— Start Supplied text —
The author wonders if Monkey Puzzle Trees will be a worthy addition to the University Arboretum; on April 29, the Arboretum Board members will find out when they plant one.

Should we really be planting Monkey Puzzle Trees at the University?  This is the kind of question that I carry with me on my morning walks and sometimes even bring to bed at night. 

Almost two years ago, in July 2014, I became the unlikely chair of the UNR Arboretum Board.  The previous chair, Raymond Needham, had served nobly for many years and was ready to pass the baton.  I had served as a board member for barely a year, but since no one else was interested in running for chair, I took the plunge.  Unlikely because, although I love nature and have taught environmental literature in the English Department since 1990, I actually knew very little about trees.  But I was willing to learn, and there are many people on campus and in Reno whose skills could be tapped.
— End Supplied text —
— Start Raw data —
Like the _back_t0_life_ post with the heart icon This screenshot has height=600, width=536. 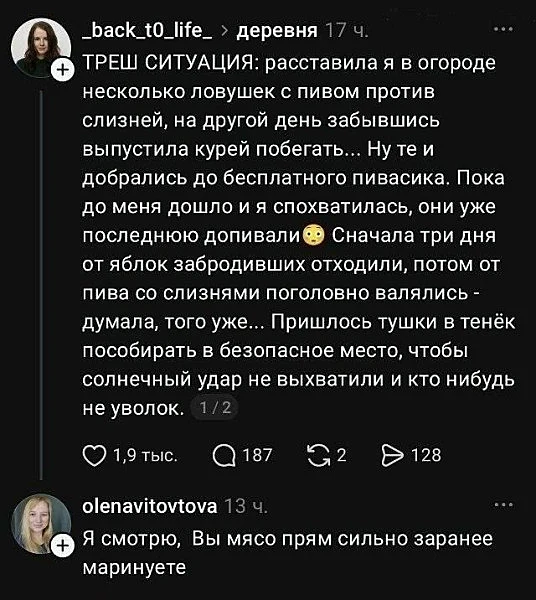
— End Raw data —
### Your goal
According to the arboretum text, in what month and year did the author become chair of the UNR Arboretum Board? The lines have nothing to do with the arboretum text.

### Answer to this problem
July 2014.